▶ What is required: Print each entry below precisely as shown.

*** Opening Material provided ***

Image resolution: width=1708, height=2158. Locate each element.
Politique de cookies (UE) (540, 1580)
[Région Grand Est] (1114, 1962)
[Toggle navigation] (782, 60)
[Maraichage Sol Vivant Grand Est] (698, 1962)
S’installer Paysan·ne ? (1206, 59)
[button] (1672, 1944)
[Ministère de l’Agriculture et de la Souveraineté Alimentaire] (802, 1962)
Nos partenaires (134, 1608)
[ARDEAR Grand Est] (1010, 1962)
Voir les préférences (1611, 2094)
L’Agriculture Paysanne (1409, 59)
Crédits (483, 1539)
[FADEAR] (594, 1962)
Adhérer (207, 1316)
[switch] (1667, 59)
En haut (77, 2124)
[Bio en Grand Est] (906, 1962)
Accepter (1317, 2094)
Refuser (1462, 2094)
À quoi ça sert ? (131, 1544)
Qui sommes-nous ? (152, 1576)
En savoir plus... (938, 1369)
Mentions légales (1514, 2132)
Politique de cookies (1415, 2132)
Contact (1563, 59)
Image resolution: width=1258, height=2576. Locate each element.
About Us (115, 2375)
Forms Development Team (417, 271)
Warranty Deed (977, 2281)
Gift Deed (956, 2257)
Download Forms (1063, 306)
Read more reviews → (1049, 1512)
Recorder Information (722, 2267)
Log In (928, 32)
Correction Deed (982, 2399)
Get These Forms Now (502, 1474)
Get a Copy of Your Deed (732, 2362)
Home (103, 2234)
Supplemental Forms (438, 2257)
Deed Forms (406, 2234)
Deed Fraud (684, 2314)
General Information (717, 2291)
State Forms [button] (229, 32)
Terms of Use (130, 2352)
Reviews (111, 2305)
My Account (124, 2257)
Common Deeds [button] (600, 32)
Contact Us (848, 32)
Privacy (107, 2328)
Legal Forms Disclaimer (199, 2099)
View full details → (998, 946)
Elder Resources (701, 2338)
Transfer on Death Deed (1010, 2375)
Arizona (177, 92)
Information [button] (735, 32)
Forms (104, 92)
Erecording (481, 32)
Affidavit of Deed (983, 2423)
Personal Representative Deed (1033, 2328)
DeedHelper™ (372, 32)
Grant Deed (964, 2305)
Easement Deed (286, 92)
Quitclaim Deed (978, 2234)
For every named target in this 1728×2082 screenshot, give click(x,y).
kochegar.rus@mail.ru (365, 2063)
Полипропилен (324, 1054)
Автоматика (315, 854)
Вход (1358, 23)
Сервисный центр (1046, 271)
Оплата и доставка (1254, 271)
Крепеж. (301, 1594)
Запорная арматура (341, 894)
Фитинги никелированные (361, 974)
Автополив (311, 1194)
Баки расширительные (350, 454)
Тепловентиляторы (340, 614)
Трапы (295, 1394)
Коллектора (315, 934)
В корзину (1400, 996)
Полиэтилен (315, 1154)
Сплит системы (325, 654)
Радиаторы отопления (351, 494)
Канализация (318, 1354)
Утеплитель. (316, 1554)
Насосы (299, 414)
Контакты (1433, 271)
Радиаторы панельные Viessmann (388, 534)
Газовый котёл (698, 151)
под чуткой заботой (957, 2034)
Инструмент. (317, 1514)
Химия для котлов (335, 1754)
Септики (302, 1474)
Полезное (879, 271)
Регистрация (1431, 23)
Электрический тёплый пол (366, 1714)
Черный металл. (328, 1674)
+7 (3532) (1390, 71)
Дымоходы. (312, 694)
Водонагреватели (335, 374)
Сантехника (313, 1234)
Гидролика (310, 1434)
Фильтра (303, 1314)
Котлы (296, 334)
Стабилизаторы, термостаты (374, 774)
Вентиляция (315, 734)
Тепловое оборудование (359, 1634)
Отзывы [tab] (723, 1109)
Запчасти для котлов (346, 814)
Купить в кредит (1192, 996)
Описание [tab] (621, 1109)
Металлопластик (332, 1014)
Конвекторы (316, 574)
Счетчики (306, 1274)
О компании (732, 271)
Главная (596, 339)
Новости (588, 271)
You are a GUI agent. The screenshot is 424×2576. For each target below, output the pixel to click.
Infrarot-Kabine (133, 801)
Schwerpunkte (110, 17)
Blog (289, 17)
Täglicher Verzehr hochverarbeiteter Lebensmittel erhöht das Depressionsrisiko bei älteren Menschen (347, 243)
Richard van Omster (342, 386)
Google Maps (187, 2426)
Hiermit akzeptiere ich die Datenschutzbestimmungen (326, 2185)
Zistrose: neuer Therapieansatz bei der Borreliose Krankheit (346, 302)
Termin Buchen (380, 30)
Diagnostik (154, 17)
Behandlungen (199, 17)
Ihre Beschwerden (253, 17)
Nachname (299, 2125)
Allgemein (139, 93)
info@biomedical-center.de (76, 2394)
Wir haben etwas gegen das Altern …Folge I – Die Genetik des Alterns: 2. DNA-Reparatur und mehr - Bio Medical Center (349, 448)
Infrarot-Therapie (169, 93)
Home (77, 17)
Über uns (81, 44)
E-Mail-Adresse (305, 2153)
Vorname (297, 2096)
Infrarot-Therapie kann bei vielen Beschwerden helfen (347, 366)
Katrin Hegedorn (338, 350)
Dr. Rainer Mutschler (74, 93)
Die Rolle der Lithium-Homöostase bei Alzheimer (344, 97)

*** Closing Material provided ***

▶ Exercise result:
Image resolution: width=1708, height=2158. Locate each element.
Politique de cookies (UE) (540, 1580)
[Région Grand Est] (1114, 1962)
[Toggle navigation] (782, 60)
[Maraichage Sol Vivant Grand Est] (698, 1962)
S’installer Paysan·ne ? (1206, 59)
[button] (1672, 1944)
[Ministère de l’Agriculture et de la Souveraineté Alimentaire] (802, 1962)
Nos partenaires (134, 1608)
[ARDEAR Grand Est] (1010, 1962)
Voir les préférences (1611, 2094)
L’Agriculture Paysanne (1409, 59)
Crédits (483, 1539)
[FADEAR] (594, 1962)
Adhérer (207, 1316)
[switch] (1667, 59)
En haut (77, 2124)
[Bio en Grand Est] (906, 1962)
Accepter (1317, 2094)
Refuser (1462, 2094)
À quoi ça sert ? (131, 1544)
Qui sommes-nous ? (152, 1576)
En savoir plus... (938, 1369)
Mentions légales (1514, 2132)
Politique de cookies (1415, 2132)
Contact (1563, 59)
Image resolution: width=1258, height=2576. Locate each element.
About Us (115, 2375)
Forms Development Team (417, 271)
Warranty Deed (977, 2281)
Gift Deed (956, 2257)
Download Forms (1063, 306)
Read more reviews → (1049, 1512)
Recorder Information (722, 2267)
Log In (928, 32)
Correction Deed (982, 2399)
Get These Forms Now (502, 1474)
Get a Copy of Your Deed (732, 2362)
Home (103, 2234)
Supplemental Forms (438, 2257)
Deed Forms (406, 2234)
Deed Fraud (684, 2314)
General Information (717, 2291)
State Forms [button] (229, 32)
Terms of Use (130, 2352)
Reviews (111, 2305)
My Account (124, 2257)
Common Deeds [button] (600, 32)
Contact Us (848, 32)
Privacy (107, 2328)
Legal Forms Disclaimer (199, 2099)
View full details → (998, 946)
Elder Resources (701, 2338)
Transfer on Death Deed (1010, 2375)
Arizona (177, 92)
Information [button] (735, 32)
Forms (104, 92)
Erecording (481, 32)
Affidavit of Deed (983, 2423)
Personal Representative Deed (1033, 2328)
DeedHelper™ (372, 32)
Grant Deed (964, 2305)
Easement Deed (286, 92)
Quitclaim Deed (978, 2234)
For every named target in this 1728×2082 screenshot, give click(x,y).
kochegar.rus@mail.ru (365, 2063)
Полипропилен (324, 1054)
Автоматика (315, 854)
Вход (1358, 23)
Сервисный центр (1046, 271)
Оплата и доставка (1254, 271)
Крепеж. (301, 1594)
Запорная арматура (341, 894)
Фитинги никелированные (361, 974)
Автополив (311, 1194)
Баки расширительные (350, 454)
Тепловентиляторы (340, 614)
Трапы (295, 1394)
Коллектора (315, 934)
В корзину (1400, 996)
Полиэтилен (315, 1154)
Сплит системы (325, 654)
Радиаторы отопления (351, 494)
Канализация (318, 1354)
Утеплитель. (316, 1554)
Насосы (299, 414)
Контакты (1433, 271)
Радиаторы панельные Viessmann (388, 534)
Газовый котёл (698, 151)
под чуткой заботой (957, 2034)
Инструмент. (317, 1514)
Химия для котлов (335, 1754)
Септики (302, 1474)
Полезное (879, 271)
Регистрация (1431, 23)
Электрический тёплый пол (366, 1714)
Черный металл. (328, 1674)
+7 (3532) (1390, 71)
Дымоходы. (312, 694)
Водонагреватели (335, 374)
Сантехника (313, 1234)
Гидролика (310, 1434)
Фильтра (303, 1314)
Котлы (296, 334)
Стабилизаторы, термостаты (374, 774)
Вентиляция (315, 734)
Тепловое оборудование (359, 1634)
Отзывы [tab] (723, 1109)
Запчасти для котлов (346, 814)
Купить в кредит (1192, 996)
Описание [tab] (621, 1109)
Металлопластик (332, 1014)
Конвекторы (316, 574)
Счетчики (306, 1274)
О компании (732, 271)
Главная (596, 339)
Новости (588, 271)
You are a GUI agent. The screenshot is 424×2576. For each target below, output the pixel to click.
Infrarot-Kabine (133, 801)
Schwerpunkte (110, 17)
Blog (289, 17)
Täglicher Verzehr hochverarbeiteter Lebensmittel erhöht das Depressionsrisiko bei älteren Menschen (347, 243)
Richard van Omster (342, 386)
Google Maps (187, 2426)
Hiermit akzeptiere ich die Datenschutzbestimmungen (326, 2185)
Zistrose: neuer Therapieansatz bei der Borreliose Krankheit (346, 302)
Termin Buchen (380, 30)
Diagnostik (154, 17)
Behandlungen (199, 17)
Ihre Beschwerden (253, 17)
Nachname (299, 2125)
Allgemein (139, 93)
info@biomedical-center.de (76, 2394)
Wir haben etwas gegen das Altern …Folge I – Die Genetik des Alterns: 2. DNA-Reparatur und mehr - Bio Medical Center (349, 448)
Infrarot-Therapie (169, 93)
Home (77, 17)
Über uns (81, 44)
E-Mail-Adresse (305, 2153)
Vorname (297, 2096)
Infrarot-Therapie kann bei vielen Beschwerden helfen (347, 366)
Katrin Hegedorn (338, 350)
Dr. Rainer Mutschler (74, 93)
Die Rolle der Lithium-Homöostase bei Alzheimer (344, 97)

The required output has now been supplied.